Love Eater Ⅲ


きっとそれが百夜と花鳥の在り方で2人にしか分からぬ意思の疎通。

そこまで分かってわざわざ踏み込む理由もなく、今度こそと匂いを辿って百夜に背を向け歩きだす。

そんな背後から「気をつけて、」なんて言葉がかけられ、何の気なしに振り返ってみたのだが振り返った時にはすでに百夜の姿は見えなくなっている。

今の今までそこに居たのに。

そんなことを思えど不思議と不安はない。

見渡しても周囲にあるのは果てのない闇ばかりであるのに。

どうしてか闇というには明るく温かく、妙に居心地が良く感じてしまうほどなのだから。

だからこそソルトの行動も迷いはなく、直ぐさま己の目的に意識を戻して歩みだす。

匂い任せの道なり。

視覚も聴覚もあてにならぬ場所故にまさに嗅覚頼みの散策となってしまう。

それもまた不思議なもので、辿れる道は左右に限らず上下まで。

決して目に見えての上下階があるわけでなく、ただ匂いを辿るままに「上だな」「下だな」と思うだけで緩やかに浮上したり沈下したり。
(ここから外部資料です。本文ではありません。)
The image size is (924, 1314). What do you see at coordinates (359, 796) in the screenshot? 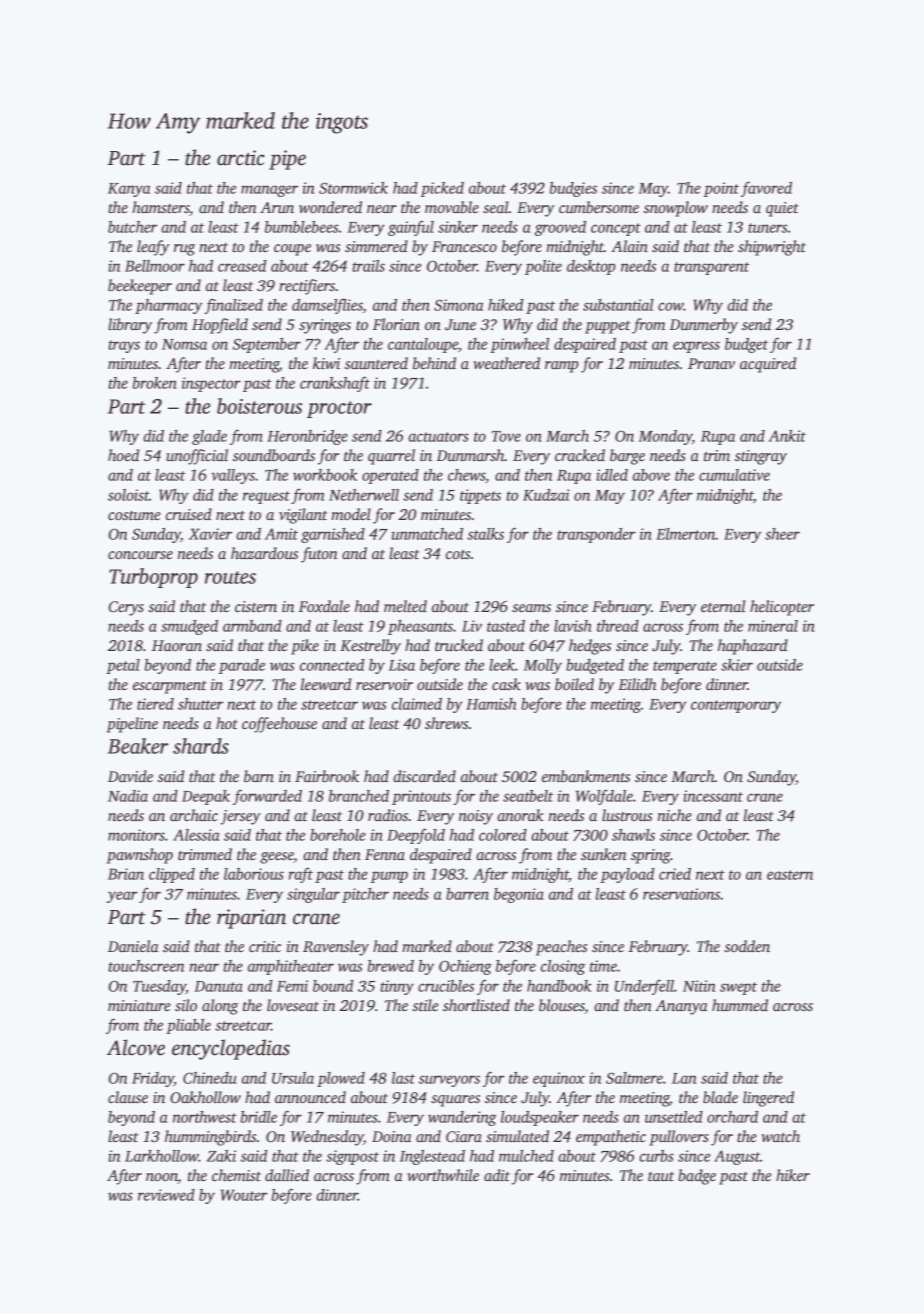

もしこれが目に見えての道なりであるならかなり複雑な迷路であったに違いない。

それだけ百夜の意識の深層というのは複雑なのか、とソルトなりの解釈をしながら思わず苦笑を漏らした頃合いであった。

それまで延々と続く暗闇ばかりであったというのに。

いや、今もほぼ変わらぬ暗闇の景観のほんの一点の変化。

久方ぶりにあてになった視覚が捉えるのは暗闇にポツネンと浮かぶドアノブで。

辿ってきた甘い香りもそちらの方へと誘いをかけてくる。